**TRECHO FORNECIDO:**
☆ ☆ ☆ ☆

Sempre procuro uma conexão, por mais absurda que pareça, nas coisas que faço. E é engraçado como as coisas vão se encaixando de uma maneira que não sei explicar. É tudo muito gratificante fazer, essas coisas darem um prosseguimento que faça sentido (para mim). Só não sei mensurar o quanto isso é relevante para os outros, mas como diz Anna Veronica Mautner (Contadores de caso), não vou jogar fora, vou mandar para o próximo.
Faz bastante tempo que gostaria de conhecer um lugar chamado Casa Livre. Esta casa de espetáculo está cravada no meio da Barra Funda onde a Cia Livre de Teatro faz suas criações e as executam.
Na verdade, eu sempre fui relutante com o teatro. Não me agradavam as falas exacerbadas dos atores e isso sempre me pareceu artificial. Mas percebi que, dependendo da estória, os diálogos para serem verossímeis se fazia necessário avolumar as ações.

☆ ☆ ☆ ☆

**REGISTROS FORNECIDOS:**
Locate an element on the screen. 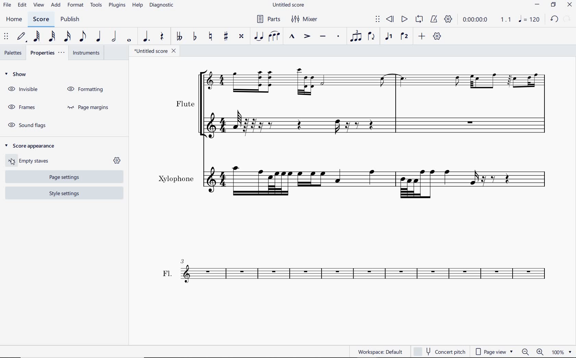 The height and width of the screenshot is (358, 576). TUPLET is located at coordinates (357, 36).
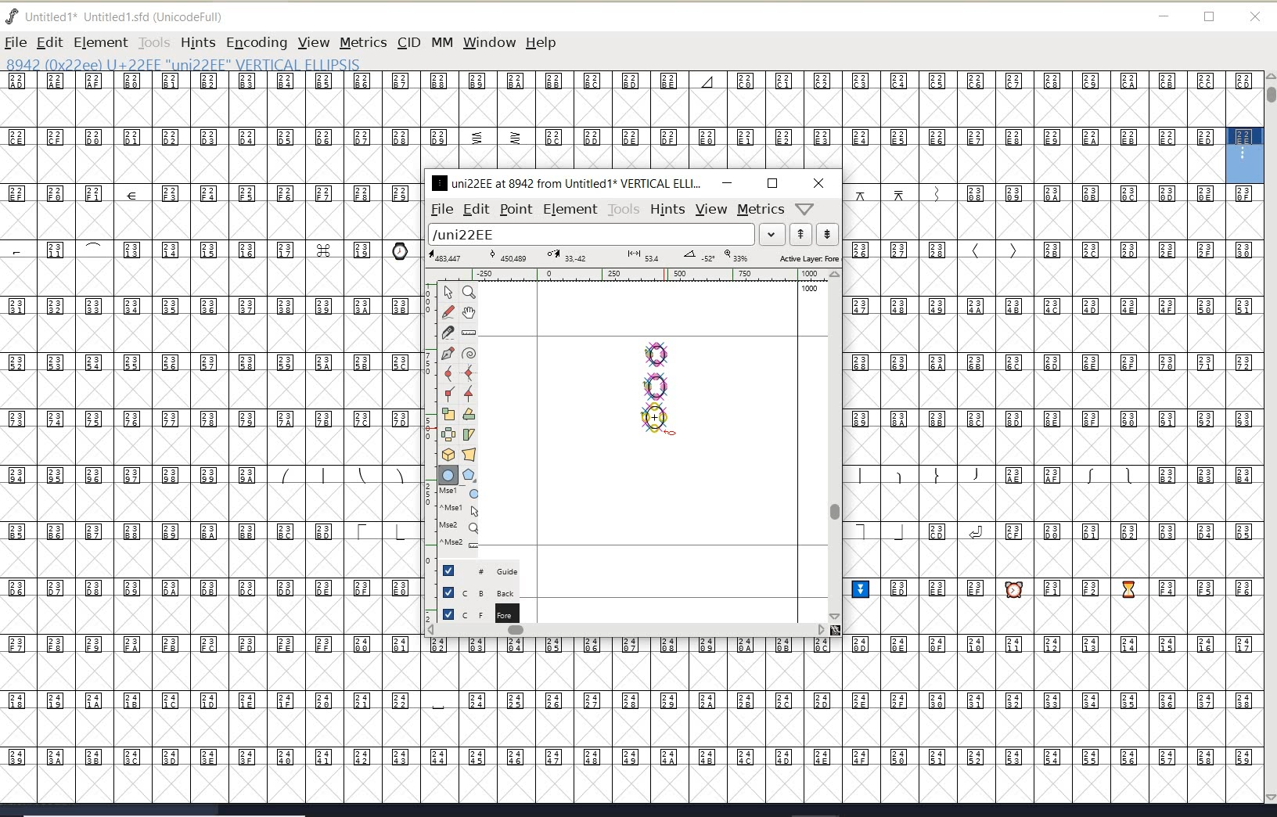 Image resolution: width=1277 pixels, height=817 pixels. What do you see at coordinates (470, 414) in the screenshot?
I see `rotate the selection` at bounding box center [470, 414].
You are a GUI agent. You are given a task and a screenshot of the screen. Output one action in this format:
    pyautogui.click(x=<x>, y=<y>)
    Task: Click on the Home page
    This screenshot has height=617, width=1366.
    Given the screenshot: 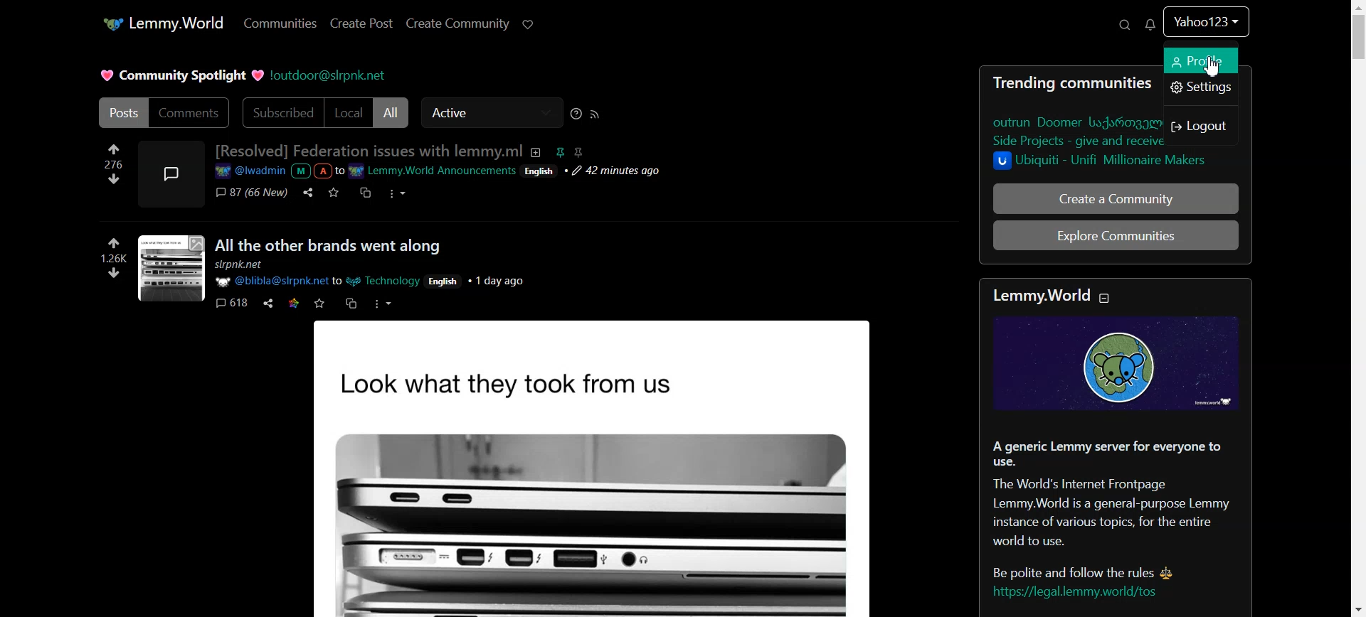 What is the action you would take?
    pyautogui.click(x=163, y=23)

☆ ☆ ☆ ☆

**EXERCÍCIOS PARA FAZER:**
a - Responda a estas perguntas sobre o trecho, marcando cada resposta com o mesmo número:
(i) Que ideia o trecho atribui a Anna Veronica Mautner?
(ii) Em que bairro fica a Casa Livre?
(iii) O que sempre desagradou no teatro a quem escreve?
b - Continue o trecho sobre a Casa Livre e o teatro a partir da última frase.
Os registros não têm nenhuma relação com o trecho.

**EXERCÍCIOS RESOLVIDOS:**
a -
(i) A ideia de não jogar fora e mandar para o próximo.
(ii) Na Barra Funda.
(iii) As falas exacerbadas dos atores, que sempre pareceram artificiais.

b -
Dito isso, acho que aquela repulsa inicial passou. Mas o motivo de querer conhecer esta casa foi outra. Foi esta: “Público escolhe quanto deve pagar por peça de teatro”
Esta reflexão de "pague quanto der" - para mim - é bem complexa. Ela meio que quebra aquela coisa de cobrar, chorar desconto, levar vantagem e todos os "modus operandi" do capitalismo em que vivemos.
Então, minha peça inaugural na Casa Livre foi esta:

Um trecho do programa da peça:
...Marcado pelo lirismo e pela tradição oral, Raptada Pelo Raio 2.0 conta uma história de amor e morte. Depois de VemVai - O Caminho dos Mortos, onde coexistiam vários mitos, Raptada Pelo Raio 2.0 é uma narrativa focada numa única história. Nela, um homem passa por diversas regiões do universo, na tentativa de resgatar sua mulher, Maya, raptada pelo raio. Termina por deparar-se com os limites impostos por sua própria condição humana. Temas como a separação entre vivos e mortos, os limites do amor e a impossibilidade do encontro são tratados numa linguagem dinâmica, em que atores-narradores misturam-se às personagens, revezando-se entre os registros épicos, líricos e dramáticos.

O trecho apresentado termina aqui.